* Required action:
What lines in the entries below contain the word "will"? Copy all of them.

(Saved entries)
--- START ---
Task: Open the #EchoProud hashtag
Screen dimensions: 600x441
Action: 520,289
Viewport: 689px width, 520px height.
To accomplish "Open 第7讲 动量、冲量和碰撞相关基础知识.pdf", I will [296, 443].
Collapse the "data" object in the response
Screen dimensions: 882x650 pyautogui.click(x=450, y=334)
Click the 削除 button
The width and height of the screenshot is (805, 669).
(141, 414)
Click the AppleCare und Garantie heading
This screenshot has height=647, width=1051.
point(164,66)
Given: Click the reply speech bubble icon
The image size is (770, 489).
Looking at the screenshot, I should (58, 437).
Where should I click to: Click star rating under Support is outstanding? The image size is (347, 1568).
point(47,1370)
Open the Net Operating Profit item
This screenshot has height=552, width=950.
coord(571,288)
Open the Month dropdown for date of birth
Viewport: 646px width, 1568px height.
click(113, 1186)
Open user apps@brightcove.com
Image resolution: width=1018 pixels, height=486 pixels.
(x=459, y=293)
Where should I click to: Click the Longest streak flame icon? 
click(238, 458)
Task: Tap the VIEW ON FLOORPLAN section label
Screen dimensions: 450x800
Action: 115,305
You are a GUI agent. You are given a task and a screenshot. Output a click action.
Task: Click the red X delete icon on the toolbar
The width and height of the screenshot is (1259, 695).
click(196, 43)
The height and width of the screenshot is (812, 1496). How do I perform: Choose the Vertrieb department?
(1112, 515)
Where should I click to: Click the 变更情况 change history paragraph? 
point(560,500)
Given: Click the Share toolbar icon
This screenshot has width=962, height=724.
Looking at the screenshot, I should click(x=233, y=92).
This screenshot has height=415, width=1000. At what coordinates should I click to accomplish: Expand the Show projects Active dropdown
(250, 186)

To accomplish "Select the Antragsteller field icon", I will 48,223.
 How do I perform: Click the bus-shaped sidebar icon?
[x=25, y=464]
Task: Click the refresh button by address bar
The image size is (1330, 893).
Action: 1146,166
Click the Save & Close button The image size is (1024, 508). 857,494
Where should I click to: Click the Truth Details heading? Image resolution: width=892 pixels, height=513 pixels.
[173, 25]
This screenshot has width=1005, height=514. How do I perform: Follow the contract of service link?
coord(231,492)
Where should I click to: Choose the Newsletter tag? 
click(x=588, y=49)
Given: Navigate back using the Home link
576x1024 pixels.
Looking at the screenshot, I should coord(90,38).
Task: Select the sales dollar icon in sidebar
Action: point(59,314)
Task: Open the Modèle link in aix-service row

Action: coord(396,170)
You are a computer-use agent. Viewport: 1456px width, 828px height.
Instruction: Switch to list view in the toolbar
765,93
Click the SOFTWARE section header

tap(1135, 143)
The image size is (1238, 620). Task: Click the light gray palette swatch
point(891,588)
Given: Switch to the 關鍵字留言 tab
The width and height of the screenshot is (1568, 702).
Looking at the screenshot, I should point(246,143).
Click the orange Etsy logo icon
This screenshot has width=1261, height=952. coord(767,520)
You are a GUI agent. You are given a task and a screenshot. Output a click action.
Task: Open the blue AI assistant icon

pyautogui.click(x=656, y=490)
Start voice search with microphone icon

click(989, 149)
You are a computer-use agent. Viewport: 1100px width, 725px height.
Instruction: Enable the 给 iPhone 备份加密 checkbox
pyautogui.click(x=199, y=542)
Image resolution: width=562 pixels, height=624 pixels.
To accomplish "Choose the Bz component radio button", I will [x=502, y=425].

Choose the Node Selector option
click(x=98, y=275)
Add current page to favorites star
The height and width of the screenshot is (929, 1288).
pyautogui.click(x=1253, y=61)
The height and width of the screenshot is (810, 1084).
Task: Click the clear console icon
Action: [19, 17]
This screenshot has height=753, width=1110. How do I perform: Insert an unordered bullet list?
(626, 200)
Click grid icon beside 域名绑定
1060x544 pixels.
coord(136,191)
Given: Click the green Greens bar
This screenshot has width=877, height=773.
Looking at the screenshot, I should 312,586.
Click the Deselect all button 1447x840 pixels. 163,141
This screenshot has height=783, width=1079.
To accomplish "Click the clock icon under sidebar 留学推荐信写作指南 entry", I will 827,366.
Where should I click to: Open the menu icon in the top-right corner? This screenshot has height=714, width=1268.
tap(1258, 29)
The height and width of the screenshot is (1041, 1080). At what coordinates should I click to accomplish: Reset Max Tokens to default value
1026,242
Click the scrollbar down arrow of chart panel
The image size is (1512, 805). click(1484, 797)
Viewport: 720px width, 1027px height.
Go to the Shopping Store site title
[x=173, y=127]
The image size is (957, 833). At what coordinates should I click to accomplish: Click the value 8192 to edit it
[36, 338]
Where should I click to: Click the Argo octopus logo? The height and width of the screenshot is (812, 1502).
--- END ---
* Task output:
To accomplish "Open 第7讲 动量、冲量和碰撞相关基础知识.pdf", I will [296, 443].
To accomplish "Select the Antragsteller field icon", I will 48,223.
To accomplish "Choose the Bz component radio button", I will [x=502, y=425].
To accomplish "Click the clock icon under sidebar 留学推荐信写作指南 entry", I will 827,366.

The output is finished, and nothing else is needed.